RECORDS SHOWN:
******************************
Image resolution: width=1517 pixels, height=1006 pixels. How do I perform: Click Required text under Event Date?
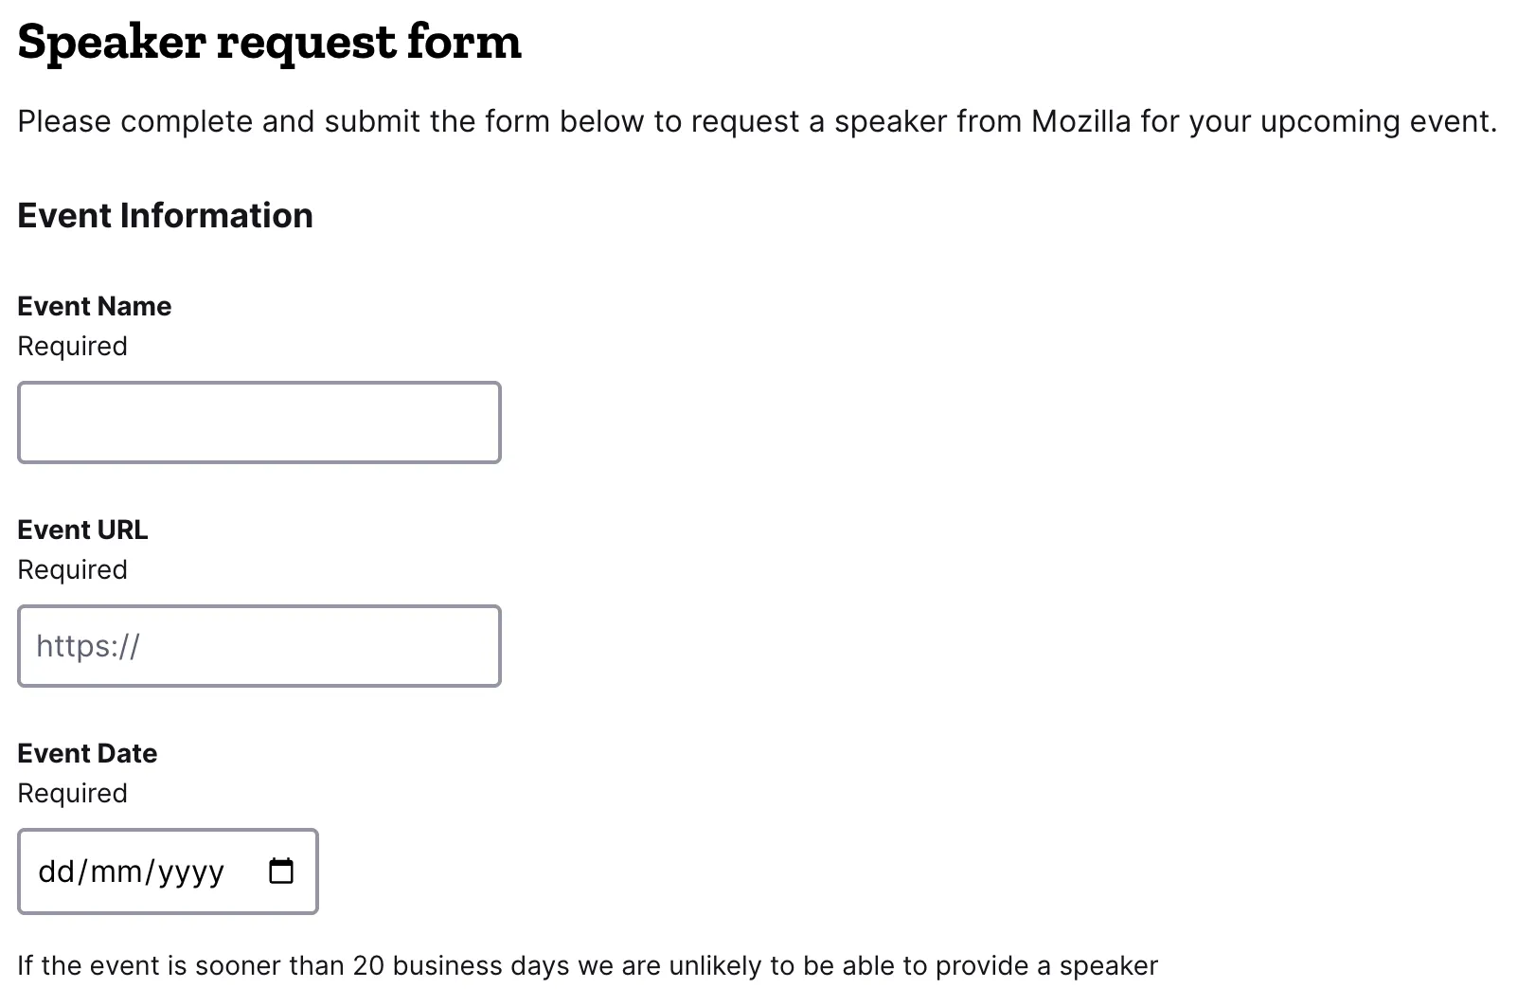(x=72, y=793)
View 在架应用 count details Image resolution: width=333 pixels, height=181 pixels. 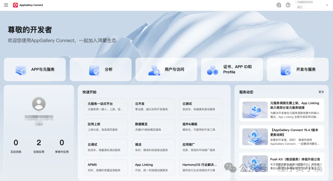39,145
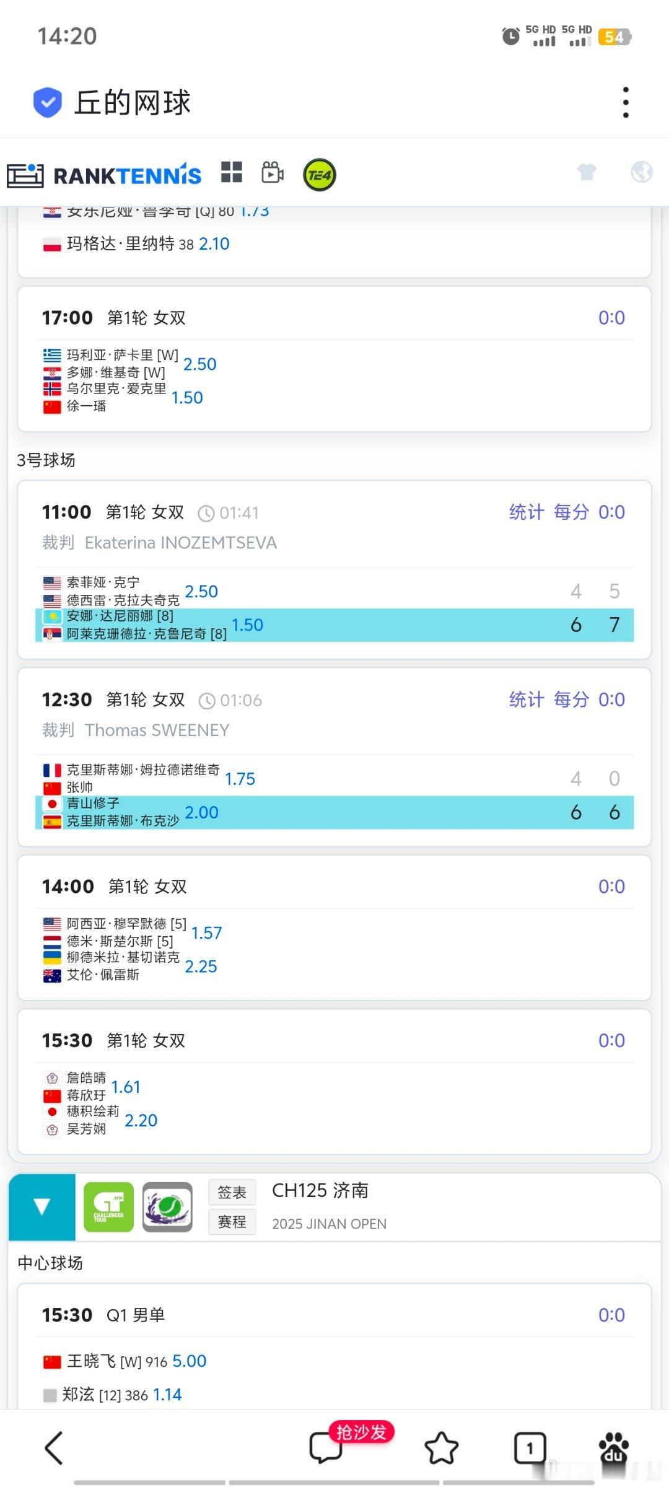
Task: Go back with the left arrow
Action: pos(54,1448)

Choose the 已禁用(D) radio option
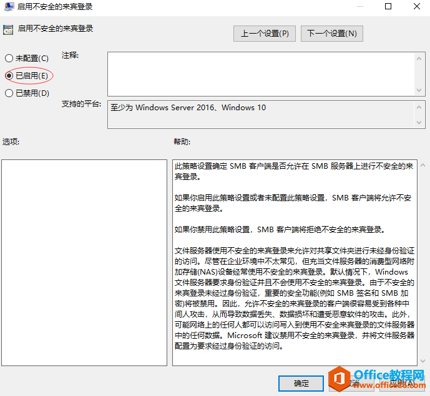click(x=9, y=93)
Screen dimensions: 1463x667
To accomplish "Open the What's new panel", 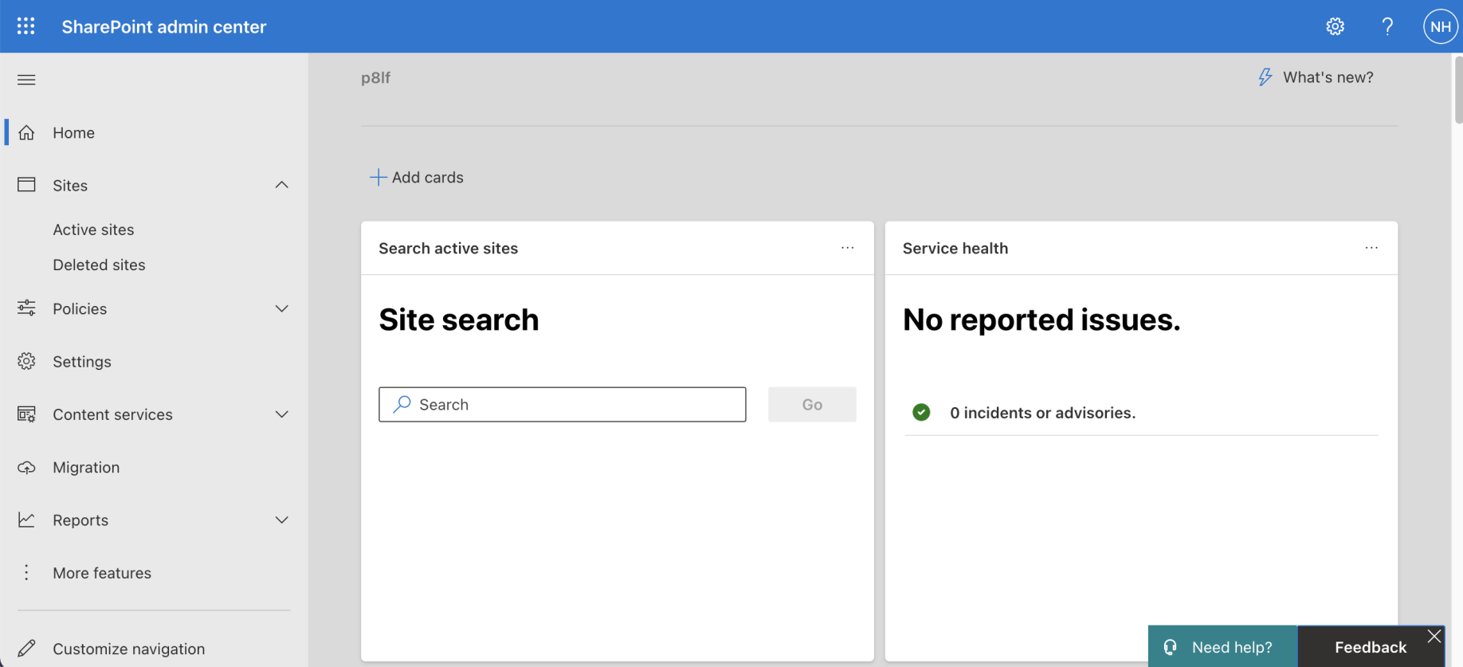I will click(1316, 77).
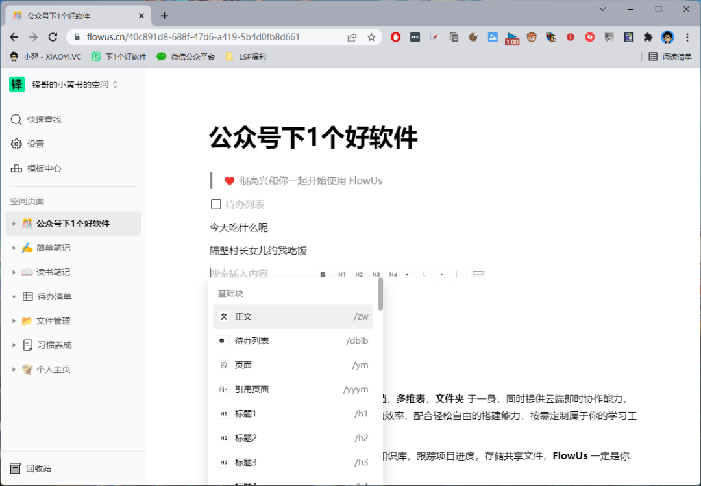Check the 待办列表 checkbox in document

[x=216, y=205]
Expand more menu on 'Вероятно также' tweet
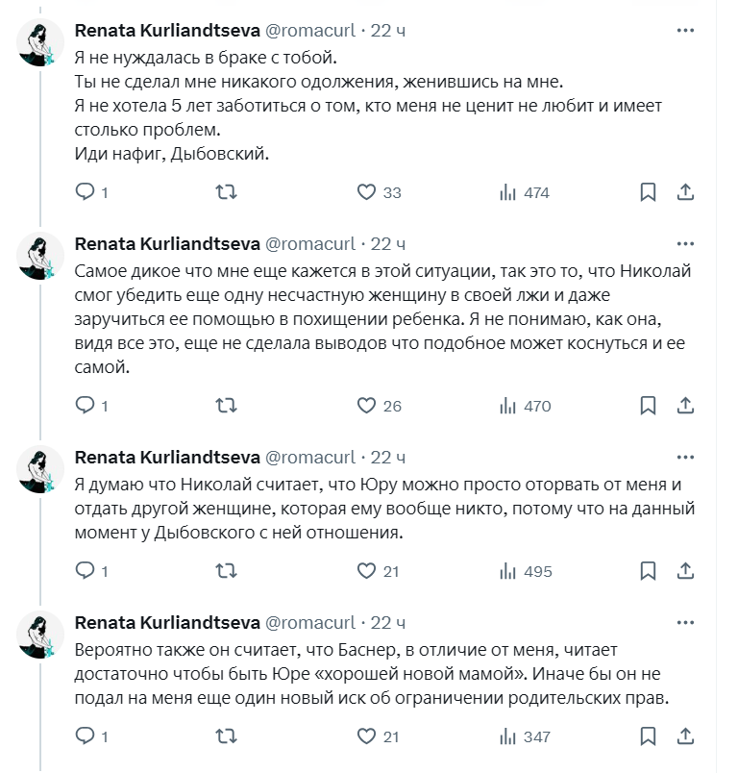 pyautogui.click(x=685, y=623)
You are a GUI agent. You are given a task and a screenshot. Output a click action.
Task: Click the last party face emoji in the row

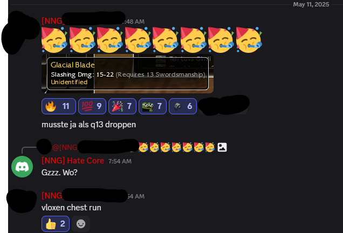pos(249,40)
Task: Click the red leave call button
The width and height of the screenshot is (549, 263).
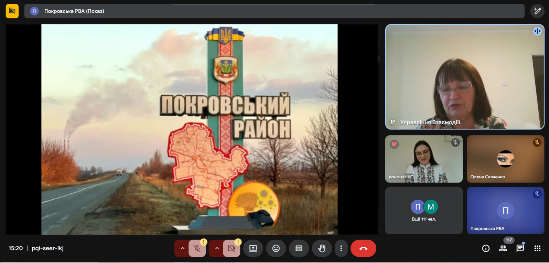Action: click(x=363, y=249)
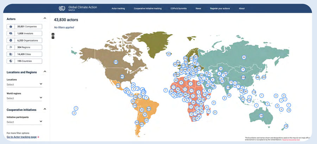Click the Read full disclaimer text link

[290, 140]
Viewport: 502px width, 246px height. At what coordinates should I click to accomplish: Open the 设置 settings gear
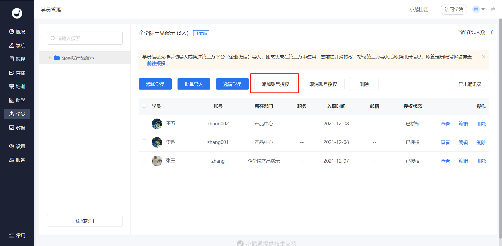point(12,146)
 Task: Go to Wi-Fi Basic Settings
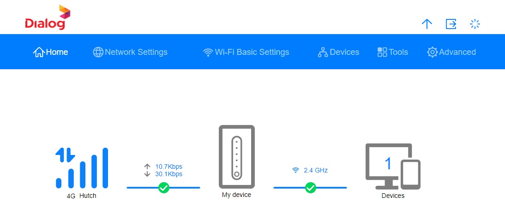point(246,52)
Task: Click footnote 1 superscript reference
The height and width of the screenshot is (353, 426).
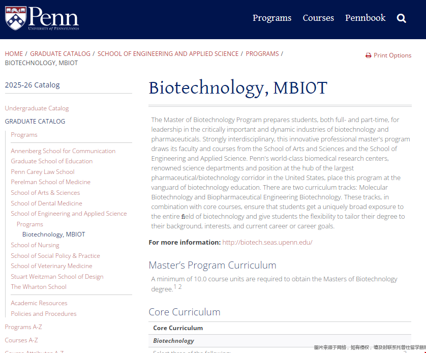Action: (175, 287)
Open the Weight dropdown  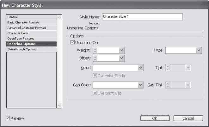pos(121,50)
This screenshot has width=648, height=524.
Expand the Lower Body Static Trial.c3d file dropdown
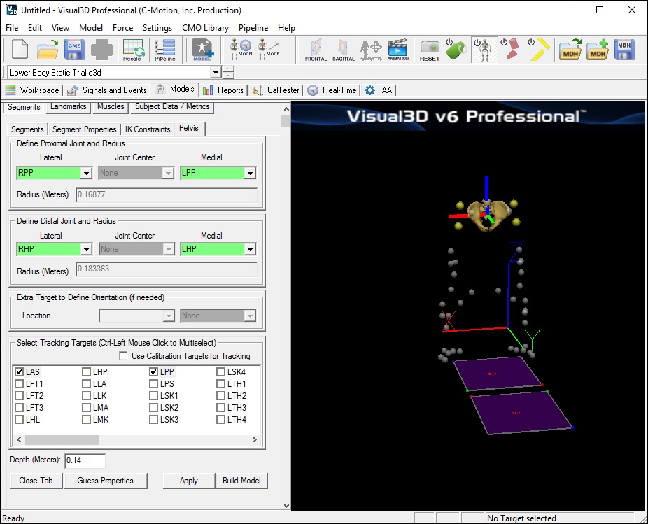point(216,73)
******************************
WORK REQUEST: Output a verbatim copy of the lines from the line containing "Expand the Lower" through the end of the data, both included, without any images.

SOLUTION TO THE EXERCISE:
Expand the Lower Body Static Trial.c3d file dropdown
point(216,73)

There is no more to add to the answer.